Exercise task
Copy the entries below verbatim, from the line that contains "The width and" through the line that contains "This screenshot has width=1456, height=819.", including both of those lines. Leave the pictures out of your answer.

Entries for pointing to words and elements

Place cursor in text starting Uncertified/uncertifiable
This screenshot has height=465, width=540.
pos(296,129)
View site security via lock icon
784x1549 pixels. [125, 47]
...
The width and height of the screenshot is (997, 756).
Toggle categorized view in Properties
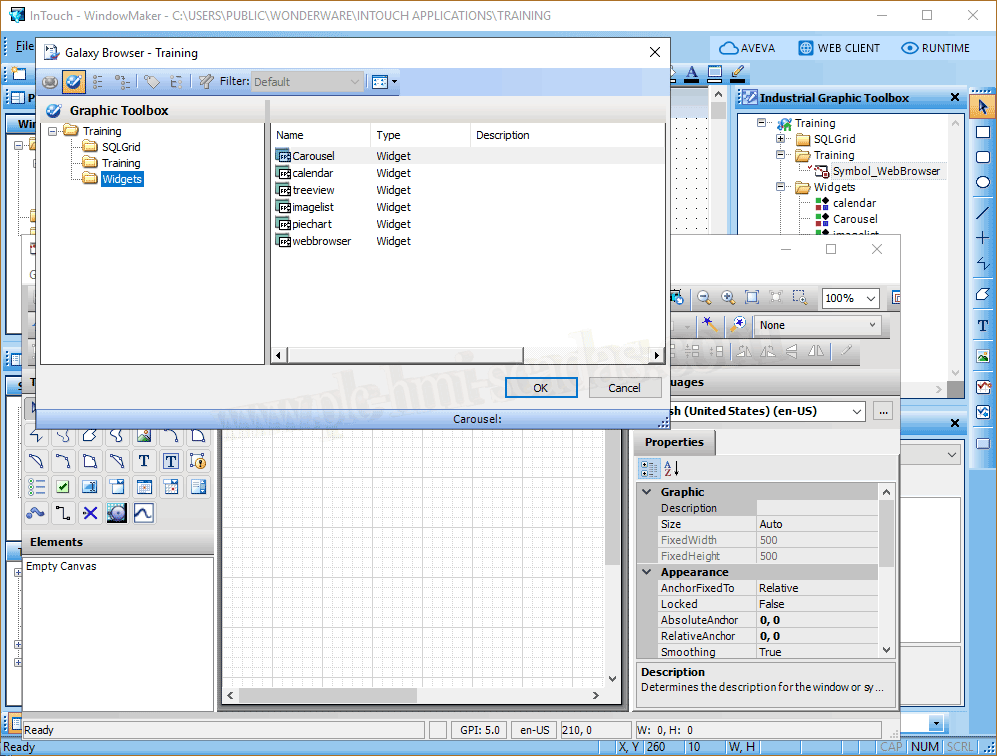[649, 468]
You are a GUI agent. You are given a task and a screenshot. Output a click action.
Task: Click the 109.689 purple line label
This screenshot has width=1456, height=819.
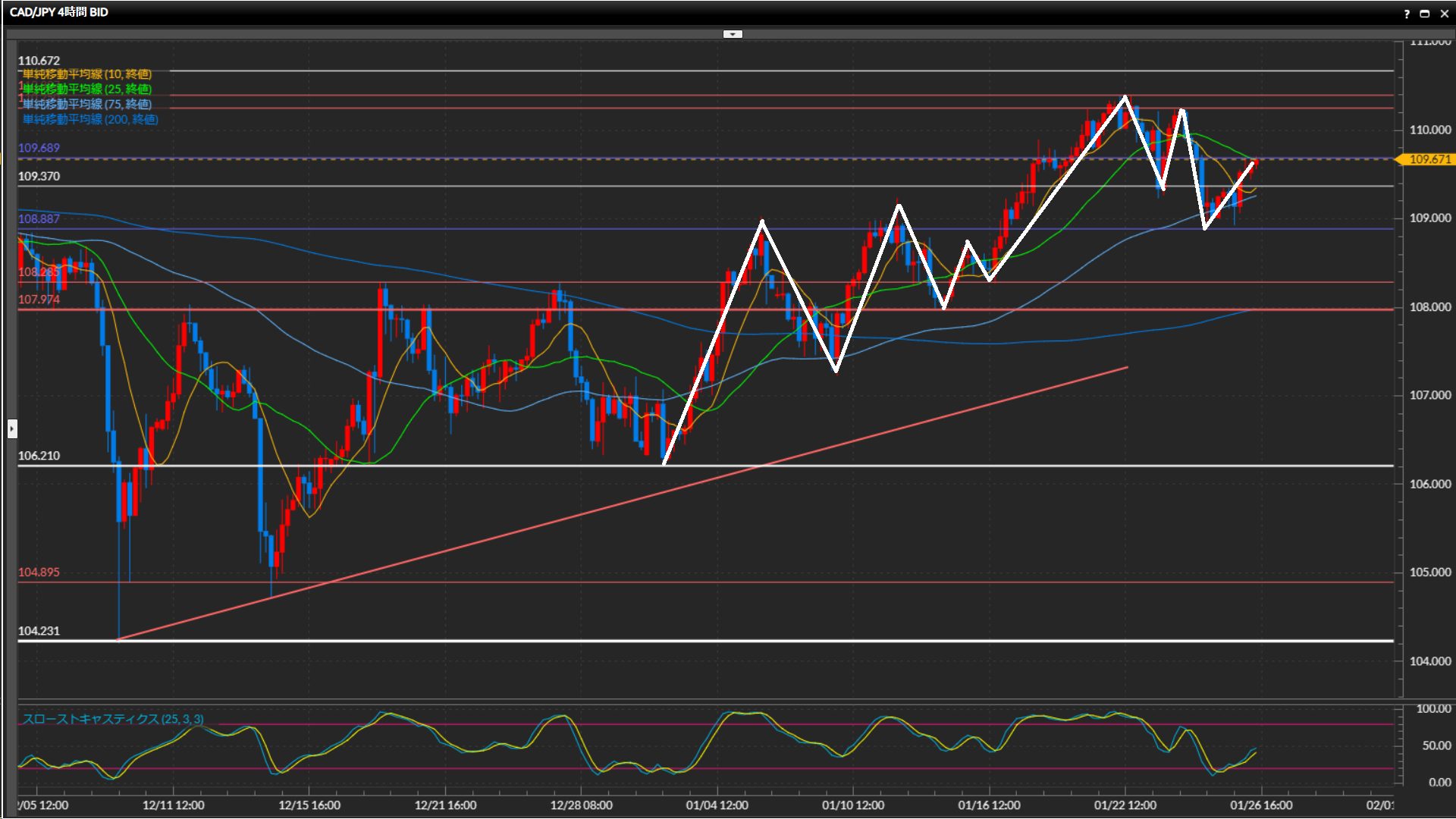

Written solution
The width and height of the screenshot is (997, 756).
Toggle categorized view in Properties
[649, 468]
You are a GUI agent. You are given a task and a screenshot. Output a click action.
Task: Click the 109.689 purple line label
This screenshot has width=1456, height=819.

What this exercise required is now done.